Yüzde 100 yerli sermaye ile 1963’te kurulan Bisan’ın temel maksadı, evvel Avrupa’da sonrasında ise global pazarda liderlik. Beş yıl evvel markayı satın alan Ali Orçun Bal’ın idaresindeki yeni grupla kelam konusu gaye doğrultusunda yatırımlarını hızlandıran marka, son 5 yılda 500 milyon liralık yatırım gerçekleştirdi ve yüzde 100’ün üzerinde büyüme kaydetti.
İzmir Kemalpaşa’daki 25 bin metrekaresi kapalı olmak üzere 46 bin metrekare toplam alan üzerine konseyi tesisinde çelik ve alüminyum takım üretimini bir ortada yapabilen Bisan; Ar-Ge, sürdürülebilirlik, robotik, sanayi 4.0 ve satış sonrası hizmet bahislerinde da yatırımlara devam ediyor. Günlük bisiklet üretim adedi 2 binin üzerinde bulunan markanın yıllık kapasite ise yaklaşık 1 milyon adet.
“Global bir marka çıkarma inancıyla çalışıyoruz”
Markanın gelecek periyot maksat ve yatırım planlarını paylaşan Bisan CEO’su Ali Orçun Bal, önceliklerinin Avrupa olduğunu söyledi.
Üretimin Bisan’ın kalbi olduğunu söz eden Bal, “Montaj sanayi ile dünyaya açılamayacağımızı biliyoruz. Hasebiyle üretime her vakit daha fazla yatırım yapma uğraşındayız. Son 4 yılda yalnızca makinelerimiz için 100 milyon TL bedelinde yatırım yaptık. Robot yatırımların da için de olduğu toplam yatırım bedelimiz ise 500 milyon TL. 2021 yılı Şubat ayında ise ileri teknoloji içeren ekipman ve nitelikli işgücü kullanımı manasına gelen, kusur oranını en aza indiren üretimde yalın dönüşüme de start verdik.
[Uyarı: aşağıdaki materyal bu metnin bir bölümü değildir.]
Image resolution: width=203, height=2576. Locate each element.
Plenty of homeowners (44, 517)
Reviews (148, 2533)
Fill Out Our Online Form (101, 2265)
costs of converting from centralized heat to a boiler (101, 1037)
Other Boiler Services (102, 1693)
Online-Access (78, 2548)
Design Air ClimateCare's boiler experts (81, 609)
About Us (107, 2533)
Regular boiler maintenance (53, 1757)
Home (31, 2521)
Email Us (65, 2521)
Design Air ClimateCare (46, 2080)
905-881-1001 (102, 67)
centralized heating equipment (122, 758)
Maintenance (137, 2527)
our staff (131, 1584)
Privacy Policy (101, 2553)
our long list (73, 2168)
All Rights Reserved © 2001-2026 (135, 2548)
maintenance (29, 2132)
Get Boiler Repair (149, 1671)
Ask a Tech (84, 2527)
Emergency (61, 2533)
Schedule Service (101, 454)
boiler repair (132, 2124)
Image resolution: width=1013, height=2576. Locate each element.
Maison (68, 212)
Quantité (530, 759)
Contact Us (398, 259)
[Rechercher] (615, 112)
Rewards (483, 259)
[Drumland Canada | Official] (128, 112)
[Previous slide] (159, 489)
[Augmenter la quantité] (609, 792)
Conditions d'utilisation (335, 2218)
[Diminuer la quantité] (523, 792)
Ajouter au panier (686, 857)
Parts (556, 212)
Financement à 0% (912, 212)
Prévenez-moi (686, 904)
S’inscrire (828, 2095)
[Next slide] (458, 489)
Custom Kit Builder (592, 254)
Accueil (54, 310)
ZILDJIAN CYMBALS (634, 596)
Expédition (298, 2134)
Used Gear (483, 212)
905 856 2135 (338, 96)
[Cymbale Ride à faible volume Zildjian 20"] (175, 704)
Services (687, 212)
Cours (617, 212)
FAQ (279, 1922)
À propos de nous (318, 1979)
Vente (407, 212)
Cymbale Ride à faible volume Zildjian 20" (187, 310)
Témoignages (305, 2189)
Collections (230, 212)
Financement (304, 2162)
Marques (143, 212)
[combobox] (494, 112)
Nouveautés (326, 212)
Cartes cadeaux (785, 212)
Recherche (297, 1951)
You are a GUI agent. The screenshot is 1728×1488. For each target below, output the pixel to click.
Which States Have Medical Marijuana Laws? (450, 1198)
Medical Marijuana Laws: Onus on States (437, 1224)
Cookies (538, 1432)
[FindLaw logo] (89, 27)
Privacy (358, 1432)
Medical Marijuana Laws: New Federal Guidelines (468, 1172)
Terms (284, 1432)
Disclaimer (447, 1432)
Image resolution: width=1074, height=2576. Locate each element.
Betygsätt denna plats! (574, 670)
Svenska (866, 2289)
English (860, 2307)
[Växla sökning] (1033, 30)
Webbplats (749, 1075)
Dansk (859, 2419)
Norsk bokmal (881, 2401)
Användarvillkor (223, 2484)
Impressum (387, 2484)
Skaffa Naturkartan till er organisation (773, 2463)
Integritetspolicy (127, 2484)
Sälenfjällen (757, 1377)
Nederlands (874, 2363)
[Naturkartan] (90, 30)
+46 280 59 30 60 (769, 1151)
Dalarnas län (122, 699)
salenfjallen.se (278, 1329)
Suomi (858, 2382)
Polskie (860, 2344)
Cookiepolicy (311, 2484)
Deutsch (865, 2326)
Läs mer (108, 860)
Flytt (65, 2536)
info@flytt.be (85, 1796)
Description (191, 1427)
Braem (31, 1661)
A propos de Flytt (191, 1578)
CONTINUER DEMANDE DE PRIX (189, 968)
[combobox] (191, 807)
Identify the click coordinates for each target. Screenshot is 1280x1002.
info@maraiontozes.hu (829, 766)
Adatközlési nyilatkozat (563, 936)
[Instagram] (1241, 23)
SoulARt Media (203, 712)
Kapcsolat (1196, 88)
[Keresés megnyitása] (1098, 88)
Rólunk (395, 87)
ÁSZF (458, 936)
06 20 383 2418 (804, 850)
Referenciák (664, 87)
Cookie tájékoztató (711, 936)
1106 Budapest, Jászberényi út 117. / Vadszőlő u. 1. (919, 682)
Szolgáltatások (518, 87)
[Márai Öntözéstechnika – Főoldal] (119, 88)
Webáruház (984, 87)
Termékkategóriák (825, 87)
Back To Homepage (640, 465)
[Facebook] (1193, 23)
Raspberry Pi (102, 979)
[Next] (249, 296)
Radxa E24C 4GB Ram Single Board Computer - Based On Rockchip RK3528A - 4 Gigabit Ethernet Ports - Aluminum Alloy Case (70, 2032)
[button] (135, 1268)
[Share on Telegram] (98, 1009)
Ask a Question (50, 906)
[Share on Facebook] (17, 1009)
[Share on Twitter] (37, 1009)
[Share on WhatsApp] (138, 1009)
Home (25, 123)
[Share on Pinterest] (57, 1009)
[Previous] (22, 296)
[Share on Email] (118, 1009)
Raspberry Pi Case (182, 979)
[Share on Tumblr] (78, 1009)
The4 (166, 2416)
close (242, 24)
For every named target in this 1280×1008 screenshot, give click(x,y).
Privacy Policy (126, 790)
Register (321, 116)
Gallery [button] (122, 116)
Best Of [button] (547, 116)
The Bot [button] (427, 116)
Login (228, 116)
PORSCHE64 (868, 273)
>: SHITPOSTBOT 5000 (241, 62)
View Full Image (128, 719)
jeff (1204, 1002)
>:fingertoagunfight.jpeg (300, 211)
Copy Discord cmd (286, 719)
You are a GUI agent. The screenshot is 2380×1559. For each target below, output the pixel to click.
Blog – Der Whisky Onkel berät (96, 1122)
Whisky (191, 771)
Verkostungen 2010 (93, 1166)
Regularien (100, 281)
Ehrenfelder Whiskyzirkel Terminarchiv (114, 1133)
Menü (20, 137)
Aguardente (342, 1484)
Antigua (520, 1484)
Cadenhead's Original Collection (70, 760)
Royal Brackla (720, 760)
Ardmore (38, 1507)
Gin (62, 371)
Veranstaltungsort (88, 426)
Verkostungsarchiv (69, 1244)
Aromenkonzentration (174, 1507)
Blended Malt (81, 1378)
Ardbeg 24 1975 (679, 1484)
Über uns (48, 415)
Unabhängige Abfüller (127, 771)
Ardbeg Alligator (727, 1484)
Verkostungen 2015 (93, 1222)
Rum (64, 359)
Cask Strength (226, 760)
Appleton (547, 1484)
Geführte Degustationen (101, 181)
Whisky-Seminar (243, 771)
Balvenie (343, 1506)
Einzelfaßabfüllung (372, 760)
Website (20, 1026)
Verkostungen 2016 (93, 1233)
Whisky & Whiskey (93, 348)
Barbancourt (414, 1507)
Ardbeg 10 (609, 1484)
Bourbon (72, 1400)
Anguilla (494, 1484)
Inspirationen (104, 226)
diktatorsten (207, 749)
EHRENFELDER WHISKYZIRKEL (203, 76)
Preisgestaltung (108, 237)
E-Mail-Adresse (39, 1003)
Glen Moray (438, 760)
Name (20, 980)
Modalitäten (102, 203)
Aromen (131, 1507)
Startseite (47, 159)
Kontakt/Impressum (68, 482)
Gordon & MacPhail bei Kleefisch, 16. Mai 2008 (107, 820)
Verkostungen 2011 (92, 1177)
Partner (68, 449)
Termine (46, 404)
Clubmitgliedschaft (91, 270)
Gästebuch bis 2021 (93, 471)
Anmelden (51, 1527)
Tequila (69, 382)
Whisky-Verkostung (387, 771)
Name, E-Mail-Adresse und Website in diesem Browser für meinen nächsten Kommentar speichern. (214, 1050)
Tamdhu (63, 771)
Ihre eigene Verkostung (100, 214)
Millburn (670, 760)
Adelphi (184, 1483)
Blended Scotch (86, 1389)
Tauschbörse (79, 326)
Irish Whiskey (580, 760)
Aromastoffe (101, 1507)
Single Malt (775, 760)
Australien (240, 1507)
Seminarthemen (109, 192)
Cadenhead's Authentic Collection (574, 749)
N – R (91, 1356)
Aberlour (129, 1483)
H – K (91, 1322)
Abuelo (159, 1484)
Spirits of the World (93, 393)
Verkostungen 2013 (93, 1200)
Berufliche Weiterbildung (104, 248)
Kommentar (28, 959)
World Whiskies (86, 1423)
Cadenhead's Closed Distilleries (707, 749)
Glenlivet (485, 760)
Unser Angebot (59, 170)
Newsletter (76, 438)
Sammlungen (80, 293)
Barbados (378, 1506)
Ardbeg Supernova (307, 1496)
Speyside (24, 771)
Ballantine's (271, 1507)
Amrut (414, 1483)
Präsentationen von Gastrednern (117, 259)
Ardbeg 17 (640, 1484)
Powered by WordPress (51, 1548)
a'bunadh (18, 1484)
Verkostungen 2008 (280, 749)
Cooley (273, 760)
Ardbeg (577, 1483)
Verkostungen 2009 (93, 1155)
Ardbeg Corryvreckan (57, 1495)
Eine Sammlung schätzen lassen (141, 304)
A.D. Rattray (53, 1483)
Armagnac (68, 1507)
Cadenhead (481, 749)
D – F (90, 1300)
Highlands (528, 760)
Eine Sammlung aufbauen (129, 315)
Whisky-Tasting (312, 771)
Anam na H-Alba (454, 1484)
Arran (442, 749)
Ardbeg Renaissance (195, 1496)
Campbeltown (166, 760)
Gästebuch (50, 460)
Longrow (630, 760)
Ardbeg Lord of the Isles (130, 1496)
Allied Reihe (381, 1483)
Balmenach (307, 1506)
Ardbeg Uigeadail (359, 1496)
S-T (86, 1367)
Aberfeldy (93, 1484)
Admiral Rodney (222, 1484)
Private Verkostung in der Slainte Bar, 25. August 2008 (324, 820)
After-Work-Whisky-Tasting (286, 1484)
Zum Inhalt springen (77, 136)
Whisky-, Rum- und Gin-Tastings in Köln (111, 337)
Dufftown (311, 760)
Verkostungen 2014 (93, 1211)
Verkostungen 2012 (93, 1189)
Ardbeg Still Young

Teknolojiye ve makinelere yaptığımız yatırımlar sayesinde bugün Türkiye’nin çelik ve alüminyum kadroyu bir ortada üretebilen tek bisiklet fabrikası pozisyonuna geldik. Artık bu donanımlı tesisten Türk ismi taşıyan küresel bir marka çıkarma inancıyla çalışıyoruz.” dedi.
“Tüm Avrupa’yı biz domine etmek istiyoruz”
Bisan olarak bugün Almanya, İtalya, Yunanistan, ABD, İsveç, Finlandiya ve Danimarka üzere ülkelere ihracat yaptıklarını bildiren Bal, evvel Avrupa Birliği’nde (AB), sonra da global pazarda tanınmış bir Türk markası olmayı hedeflediklerini söyledi.
Avrupa bisiklet pazarında çok süratli bir büyümenin yaşandığına dikkat çeken Bal, “Yılda 22 milyon adet bisiklet satılıyor. Bu sayının yarısı Uzak Doğu’dan ithal ediliyor. Avrupa’dan ithal edilen bu 10 milyonluk pazarı Bisan olarak biz domine etmek istiyoruz. Avrupa’daki bu gayemizi gerçekleştirmek ismine Almanya’da 13 farklı eyalette bayilik oluşturacağız. Almanya’nın dünyaya açılmamız konusunda pilot ülke olacağına inanıyoruz. Uzak Doğu’dan Türkiye’ye kaydıracağımız bu talebin akabinde maksat dünya pazarı.” formunda konuştu.
Bazı modellerde yerlilik oranını yüzde 70’e çıkardı
Ürünlerindeki yerlilik oranlarına ait de bilgi veren Bal, şunları kaydetti: “Katma kıymetli eser ihracatı planlıyorsak ve rekabeti büyütme hedefindeysek yerlilik oranımızı artırmak gerektiğine inanıyoruz. Bu bağlamda son 3,5 yıldır çok önemli yerlilik projelerine imza attık. Kimi bisiklet modellerimizi yüzde 70’e kadar yerlileştirdik. Bu hem rekabet gücümüzü artırıyor hem de ülkemize daha fazla döviz girdisi sağlıyor.”